**Items listed in a dataset:**
-*-

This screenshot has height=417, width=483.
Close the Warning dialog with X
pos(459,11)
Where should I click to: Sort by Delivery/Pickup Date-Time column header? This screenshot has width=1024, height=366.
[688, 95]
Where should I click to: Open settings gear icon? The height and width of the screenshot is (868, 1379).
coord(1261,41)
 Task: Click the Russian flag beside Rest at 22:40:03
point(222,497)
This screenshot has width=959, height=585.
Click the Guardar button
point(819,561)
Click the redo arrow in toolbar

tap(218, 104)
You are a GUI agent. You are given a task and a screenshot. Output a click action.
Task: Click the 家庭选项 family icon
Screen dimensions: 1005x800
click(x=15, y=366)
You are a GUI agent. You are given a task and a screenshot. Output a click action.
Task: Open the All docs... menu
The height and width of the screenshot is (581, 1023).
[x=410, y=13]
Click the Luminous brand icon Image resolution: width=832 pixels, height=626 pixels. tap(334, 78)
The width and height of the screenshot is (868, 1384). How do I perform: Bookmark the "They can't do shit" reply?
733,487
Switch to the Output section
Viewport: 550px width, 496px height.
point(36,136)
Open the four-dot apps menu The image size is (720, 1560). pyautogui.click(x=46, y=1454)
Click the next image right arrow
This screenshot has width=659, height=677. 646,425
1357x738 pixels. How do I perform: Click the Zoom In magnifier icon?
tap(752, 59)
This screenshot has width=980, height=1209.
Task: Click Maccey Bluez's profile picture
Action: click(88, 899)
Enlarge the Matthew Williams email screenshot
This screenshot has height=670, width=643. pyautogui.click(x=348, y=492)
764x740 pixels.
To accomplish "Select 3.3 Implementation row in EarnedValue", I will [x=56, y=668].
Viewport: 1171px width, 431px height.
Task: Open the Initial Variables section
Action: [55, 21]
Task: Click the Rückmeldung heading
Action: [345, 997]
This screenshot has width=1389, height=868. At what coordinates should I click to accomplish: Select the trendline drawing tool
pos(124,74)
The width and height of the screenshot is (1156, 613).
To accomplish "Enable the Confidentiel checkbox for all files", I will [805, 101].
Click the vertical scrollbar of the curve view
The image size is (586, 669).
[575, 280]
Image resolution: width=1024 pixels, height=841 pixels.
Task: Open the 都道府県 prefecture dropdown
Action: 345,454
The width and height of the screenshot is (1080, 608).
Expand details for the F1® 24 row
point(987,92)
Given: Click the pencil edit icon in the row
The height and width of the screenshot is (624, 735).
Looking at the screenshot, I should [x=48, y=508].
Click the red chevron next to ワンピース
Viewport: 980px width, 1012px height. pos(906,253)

-*-

**WHAT NEEDS TO BE DONE:**
Return all of the records above, reproducing every line without any change.

**WORKED SOLUTION:**
This screenshot has height=417, width=483.
Close the Warning dialog with X
pos(459,11)
Where should I click to: Sort by Delivery/Pickup Date-Time column header? This screenshot has width=1024, height=366.
[688, 95]
Where should I click to: Open settings gear icon? The height and width of the screenshot is (868, 1379).
coord(1261,41)
 Task: Click the Russian flag beside Rest at 22:40:03
point(222,497)
This screenshot has width=959, height=585.
Click the Guardar button
point(819,561)
Click the redo arrow in toolbar

tap(218, 104)
You are a GUI agent. You are given a task and a screenshot. Output a click action.
Task: Click the 家庭选项 family icon
Screen dimensions: 1005x800
click(x=15, y=366)
You are a GUI agent. You are given a task and a screenshot. Output a click action.
Task: Open the All docs... menu
The height and width of the screenshot is (581, 1023).
[x=410, y=13]
Click the Luminous brand icon Image resolution: width=832 pixels, height=626 pixels. tap(334, 78)
The width and height of the screenshot is (868, 1384). How do I perform: Bookmark the "They can't do shit" reply?
733,487
Switch to the Output section
Viewport: 550px width, 496px height.
point(36,136)
Open the four-dot apps menu The image size is (720, 1560). pyautogui.click(x=46, y=1454)
Click the next image right arrow
This screenshot has width=659, height=677. 646,425
1357x738 pixels. How do I perform: Click the Zoom In magnifier icon?
tap(752, 59)
This screenshot has width=980, height=1209.
Task: Click Maccey Bluez's profile picture
Action: click(88, 899)
Enlarge the Matthew Williams email screenshot
This screenshot has height=670, width=643. pyautogui.click(x=348, y=492)
764x740 pixels.
To accomplish "Select 3.3 Implementation row in EarnedValue", I will [x=56, y=668].
Viewport: 1171px width, 431px height.
Task: Open the Initial Variables section
Action: [55, 21]
Task: Click the Rückmeldung heading
Action: [345, 997]
This screenshot has width=1389, height=868. At what coordinates should I click to accomplish: Select the trendline drawing tool
pos(124,74)
The width and height of the screenshot is (1156, 613).
To accomplish "Enable the Confidentiel checkbox for all files", I will [805, 101].
Click the vertical scrollbar of the curve view
The image size is (586, 669).
[575, 280]
Image resolution: width=1024 pixels, height=841 pixels.
Task: Open the 都道府県 prefecture dropdown
Action: 345,454
The width and height of the screenshot is (1080, 608).
Expand details for the F1® 24 row
point(987,92)
Given: Click the pencil edit icon in the row
The height and width of the screenshot is (624, 735).
Looking at the screenshot, I should [x=48, y=508].
Click the red chevron next to ワンピース
Viewport: 980px width, 1012px height. pos(906,253)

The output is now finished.